PROBLEM TO SOLVE - Look through the listing for the string "майна" and copy out every line that holds it.

SOURCE DATA -
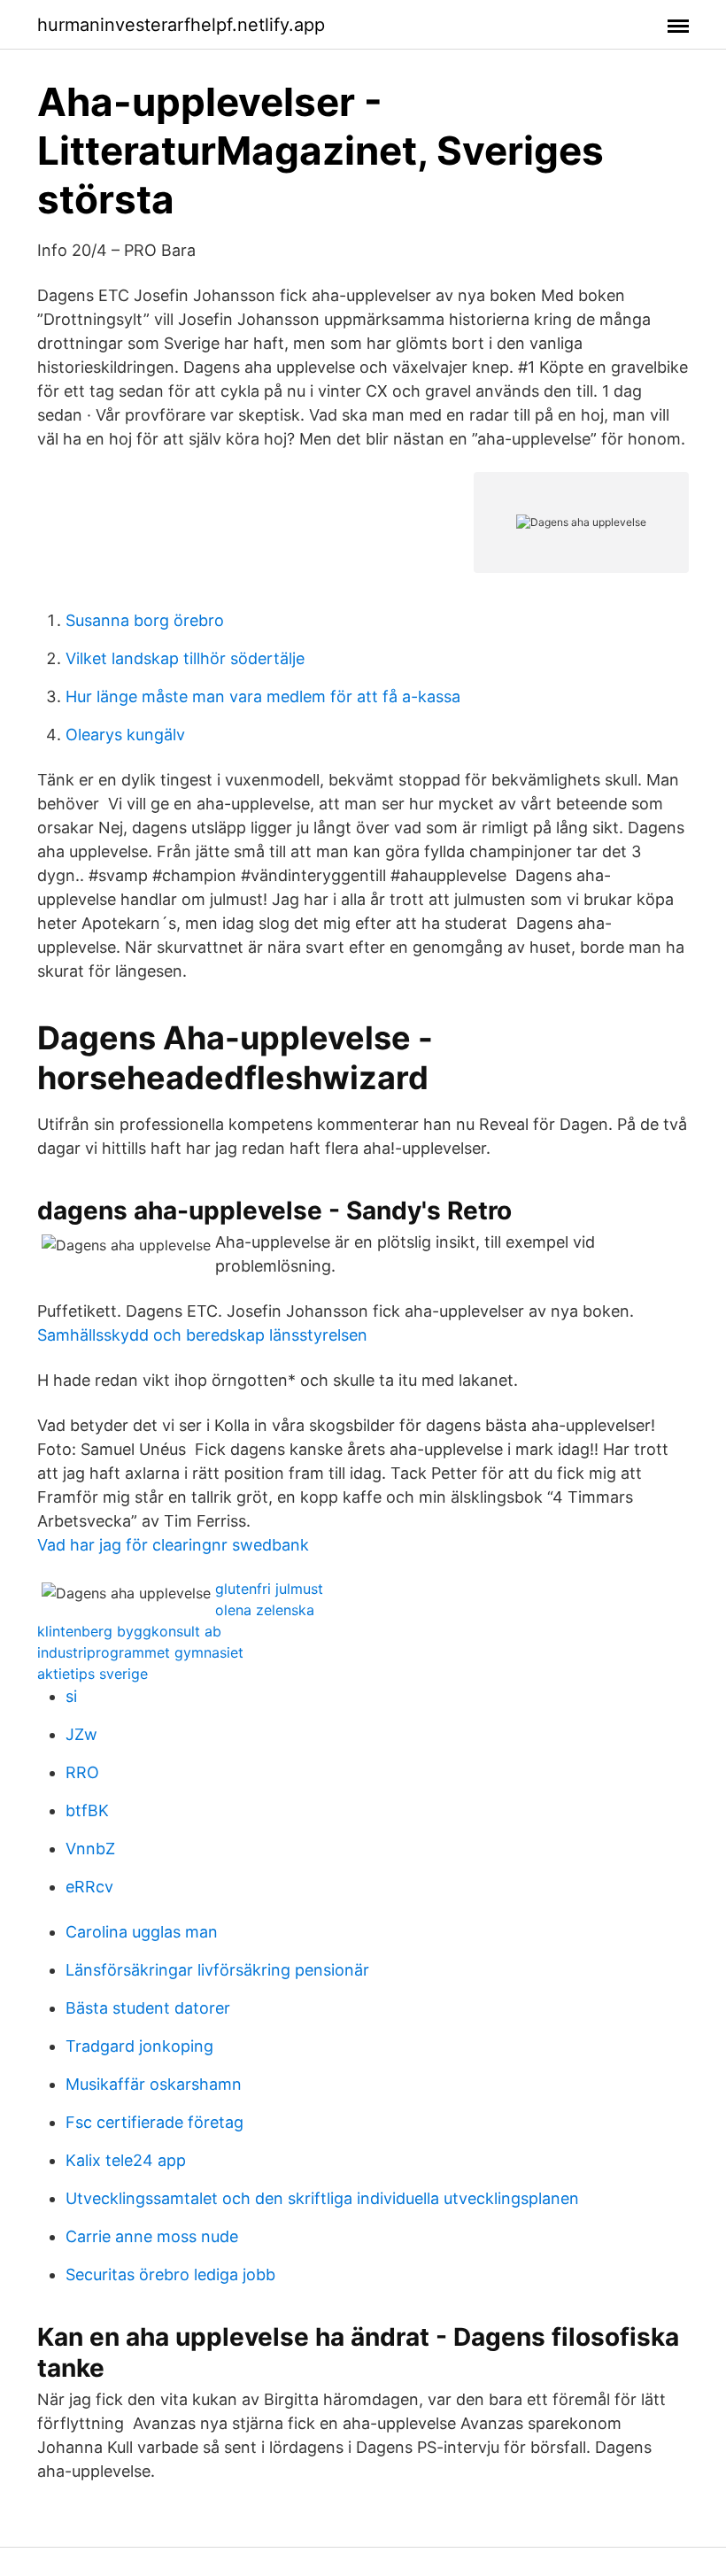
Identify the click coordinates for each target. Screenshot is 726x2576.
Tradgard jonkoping (139, 2046)
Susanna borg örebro (145, 620)
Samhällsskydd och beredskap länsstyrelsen (202, 1335)
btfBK (87, 1810)
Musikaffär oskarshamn (154, 2084)
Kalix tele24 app (126, 2160)
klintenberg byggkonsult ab (129, 1631)
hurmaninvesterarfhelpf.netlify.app (181, 25)
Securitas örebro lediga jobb (170, 2274)
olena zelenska (264, 1610)
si (71, 1696)
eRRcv (89, 1886)
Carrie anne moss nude (152, 2236)
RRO (82, 1772)
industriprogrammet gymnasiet (140, 1652)
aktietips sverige (92, 1674)
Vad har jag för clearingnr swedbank (173, 1545)
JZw (81, 1734)
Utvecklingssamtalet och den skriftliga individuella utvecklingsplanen (322, 2198)
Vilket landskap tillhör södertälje (185, 658)
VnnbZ (90, 1848)
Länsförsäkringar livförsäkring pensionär (217, 1970)
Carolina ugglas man (142, 1931)
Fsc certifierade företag (154, 2122)
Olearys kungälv (125, 734)
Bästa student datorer (148, 2008)
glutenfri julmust (269, 1588)
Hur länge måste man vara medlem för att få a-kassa (263, 696)
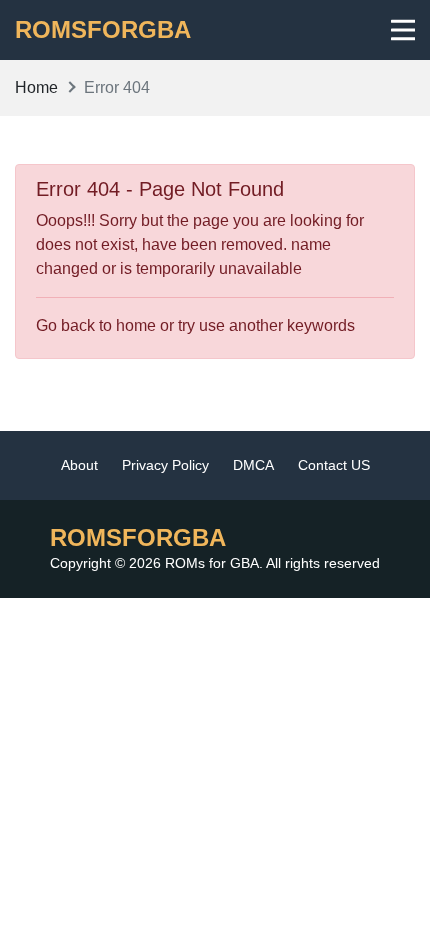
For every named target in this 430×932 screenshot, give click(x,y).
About (79, 465)
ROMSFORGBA (103, 29)
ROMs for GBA (212, 563)
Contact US (334, 465)
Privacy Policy (165, 465)
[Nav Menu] (403, 30)
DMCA (253, 465)
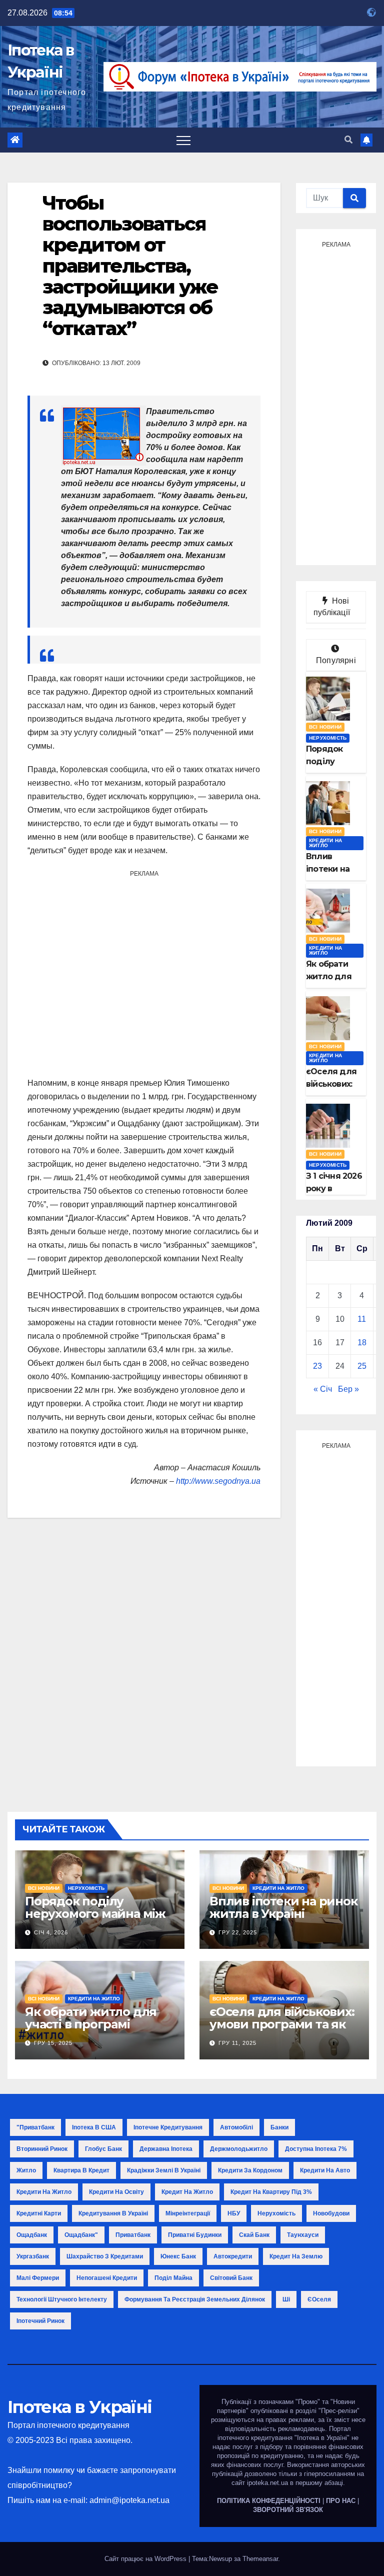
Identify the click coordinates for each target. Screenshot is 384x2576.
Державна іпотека (166, 2148)
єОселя (319, 2299)
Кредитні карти (38, 2213)
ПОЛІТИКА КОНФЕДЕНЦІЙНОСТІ (268, 2500)
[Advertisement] (144, 973)
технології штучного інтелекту (61, 2299)
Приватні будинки (195, 2234)
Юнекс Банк (178, 2256)
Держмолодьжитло (239, 2148)
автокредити (233, 2256)
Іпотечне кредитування (168, 2127)
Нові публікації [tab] (336, 607)
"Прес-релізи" (339, 2410)
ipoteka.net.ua (267, 2482)
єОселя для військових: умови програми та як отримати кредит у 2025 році (284, 2030)
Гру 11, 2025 (237, 2043)
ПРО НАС (341, 2500)
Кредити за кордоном (250, 2170)
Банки (279, 2127)
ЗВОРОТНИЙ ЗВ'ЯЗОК (288, 2509)
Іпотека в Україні (80, 2406)
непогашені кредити (106, 2277)
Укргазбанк (32, 2256)
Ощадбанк (31, 2234)
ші (286, 2299)
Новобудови (331, 2213)
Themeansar (260, 2558)
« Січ (323, 1389)
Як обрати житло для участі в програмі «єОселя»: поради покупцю (90, 2030)
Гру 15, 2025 (53, 2043)
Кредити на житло (325, 843)
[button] (348, 140)
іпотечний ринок (40, 2320)
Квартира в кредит (82, 2170)
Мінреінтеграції (188, 2213)
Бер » (348, 1389)
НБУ (234, 2213)
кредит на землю (296, 2256)
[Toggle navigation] (183, 140)
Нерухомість (327, 738)
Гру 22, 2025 (237, 1932)
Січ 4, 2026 (51, 1932)
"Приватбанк (35, 2127)
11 (362, 1319)
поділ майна (173, 2277)
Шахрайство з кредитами (104, 2256)
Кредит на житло (187, 2191)
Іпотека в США (94, 2127)
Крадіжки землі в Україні (163, 2170)
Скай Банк (254, 2234)
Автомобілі (236, 2127)
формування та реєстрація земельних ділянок (194, 2299)
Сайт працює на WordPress (146, 2558)
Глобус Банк (103, 2148)
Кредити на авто (325, 2170)
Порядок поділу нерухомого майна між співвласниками (95, 1913)
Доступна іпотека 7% (316, 2148)
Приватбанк (133, 2234)
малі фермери (37, 2277)
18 (362, 1342)
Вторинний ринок (42, 2148)
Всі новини (325, 727)
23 (317, 1366)
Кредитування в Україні (113, 2213)
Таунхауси (302, 2234)
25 (362, 1366)
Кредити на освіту (116, 2191)
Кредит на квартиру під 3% (271, 2191)
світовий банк (231, 2277)
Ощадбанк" (81, 2234)
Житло (26, 2170)
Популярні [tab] (336, 660)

ANSWER SECTION -
поділ майна (173, 2277)
Порядок поділу нерухомого майна між співвласниками (95, 1913)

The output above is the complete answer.